[Dataset entries]
....
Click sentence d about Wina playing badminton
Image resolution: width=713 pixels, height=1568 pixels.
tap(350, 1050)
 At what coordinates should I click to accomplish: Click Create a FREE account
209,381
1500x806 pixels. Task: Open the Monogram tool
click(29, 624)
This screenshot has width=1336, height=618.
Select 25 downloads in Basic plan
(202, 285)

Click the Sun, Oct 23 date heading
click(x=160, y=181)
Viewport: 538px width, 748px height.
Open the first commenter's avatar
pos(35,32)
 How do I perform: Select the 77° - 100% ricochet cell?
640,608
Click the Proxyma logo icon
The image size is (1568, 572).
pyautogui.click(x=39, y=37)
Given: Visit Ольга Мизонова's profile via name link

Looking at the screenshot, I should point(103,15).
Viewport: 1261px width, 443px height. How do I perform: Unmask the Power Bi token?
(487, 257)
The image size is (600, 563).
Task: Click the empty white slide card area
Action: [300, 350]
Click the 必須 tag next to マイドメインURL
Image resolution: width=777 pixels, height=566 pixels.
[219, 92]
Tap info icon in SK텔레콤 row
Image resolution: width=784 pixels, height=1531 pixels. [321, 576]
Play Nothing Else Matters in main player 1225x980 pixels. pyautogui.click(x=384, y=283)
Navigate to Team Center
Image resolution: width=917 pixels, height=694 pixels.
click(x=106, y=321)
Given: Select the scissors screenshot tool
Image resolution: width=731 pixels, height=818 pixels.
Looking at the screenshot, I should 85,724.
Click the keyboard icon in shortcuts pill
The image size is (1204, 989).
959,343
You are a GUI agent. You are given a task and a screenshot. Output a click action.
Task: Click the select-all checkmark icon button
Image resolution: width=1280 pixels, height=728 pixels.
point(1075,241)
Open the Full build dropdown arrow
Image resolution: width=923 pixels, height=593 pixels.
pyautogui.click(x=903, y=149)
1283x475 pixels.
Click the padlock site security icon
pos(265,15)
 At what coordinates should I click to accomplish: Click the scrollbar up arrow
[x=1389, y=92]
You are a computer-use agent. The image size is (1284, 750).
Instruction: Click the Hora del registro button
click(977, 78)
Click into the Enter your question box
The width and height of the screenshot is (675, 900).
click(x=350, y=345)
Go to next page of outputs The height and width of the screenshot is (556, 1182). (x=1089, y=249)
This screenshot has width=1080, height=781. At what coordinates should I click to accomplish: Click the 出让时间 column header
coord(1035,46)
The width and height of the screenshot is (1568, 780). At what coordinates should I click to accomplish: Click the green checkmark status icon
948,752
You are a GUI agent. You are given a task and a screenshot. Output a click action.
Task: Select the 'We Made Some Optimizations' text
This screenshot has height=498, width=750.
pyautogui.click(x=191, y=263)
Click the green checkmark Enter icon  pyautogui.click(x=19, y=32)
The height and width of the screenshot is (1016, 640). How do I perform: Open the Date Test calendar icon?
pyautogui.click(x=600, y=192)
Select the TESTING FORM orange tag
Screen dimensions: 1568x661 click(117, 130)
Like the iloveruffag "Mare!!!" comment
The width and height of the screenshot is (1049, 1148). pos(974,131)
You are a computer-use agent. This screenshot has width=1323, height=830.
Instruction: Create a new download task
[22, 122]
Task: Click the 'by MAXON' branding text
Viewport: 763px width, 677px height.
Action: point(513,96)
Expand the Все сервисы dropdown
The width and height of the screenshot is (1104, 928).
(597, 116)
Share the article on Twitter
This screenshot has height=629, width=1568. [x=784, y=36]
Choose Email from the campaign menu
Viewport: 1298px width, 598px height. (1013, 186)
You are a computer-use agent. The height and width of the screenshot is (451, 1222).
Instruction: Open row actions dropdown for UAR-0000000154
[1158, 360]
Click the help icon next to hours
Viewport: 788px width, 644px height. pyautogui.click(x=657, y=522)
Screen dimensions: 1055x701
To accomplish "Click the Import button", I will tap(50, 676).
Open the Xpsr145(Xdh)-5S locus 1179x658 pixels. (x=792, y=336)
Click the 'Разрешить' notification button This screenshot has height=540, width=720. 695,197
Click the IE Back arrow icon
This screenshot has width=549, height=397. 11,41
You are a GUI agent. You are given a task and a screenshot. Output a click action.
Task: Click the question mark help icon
....
Activity:
Return a word-for-word copy of the lines above from the one holding "Instruction: Click the" through the one holding "Screen dimensions: 1055x701", with both of them included and nothing besides.

Finished task:
Instruction: Click the Hora del registro button
click(977, 78)
Click into the Enter your question box
The width and height of the screenshot is (675, 900).
click(x=350, y=345)
Go to next page of outputs The height and width of the screenshot is (556, 1182). (x=1089, y=249)
This screenshot has width=1080, height=781. At what coordinates should I click to accomplish: Click the 出让时间 column header
coord(1035,46)
The width and height of the screenshot is (1568, 780). At what coordinates should I click to accomplish: Click the green checkmark status icon
948,752
You are a GUI agent. You are given a task and a screenshot. Output a click action.
Task: Select the 'We Made Some Optimizations' text
This screenshot has height=498, width=750.
pyautogui.click(x=191, y=263)
Click the green checkmark Enter icon  pyautogui.click(x=19, y=32)
The height and width of the screenshot is (1016, 640). How do I perform: Open the Date Test calendar icon?
pyautogui.click(x=600, y=192)
Select the TESTING FORM orange tag
Screen dimensions: 1568x661 click(117, 130)
Like the iloveruffag "Mare!!!" comment
The width and height of the screenshot is (1049, 1148). pos(974,131)
You are a computer-use agent. This screenshot has width=1323, height=830.
Instruction: Create a new download task
[22, 122]
Task: Click the 'by MAXON' branding text
Viewport: 763px width, 677px height.
Action: point(513,96)
Expand the Все сервисы dropdown
The width and height of the screenshot is (1104, 928).
(597, 116)
Share the article on Twitter
This screenshot has height=629, width=1568. [x=784, y=36]
Choose Email from the campaign menu
Viewport: 1298px width, 598px height. (1013, 186)
You are a computer-use agent. The height and width of the screenshot is (451, 1222).
Instruction: Open row actions dropdown for UAR-0000000154
[1158, 360]
Click the help icon next to hours
Viewport: 788px width, 644px height. pyautogui.click(x=657, y=522)
Screen dimensions: 1055x701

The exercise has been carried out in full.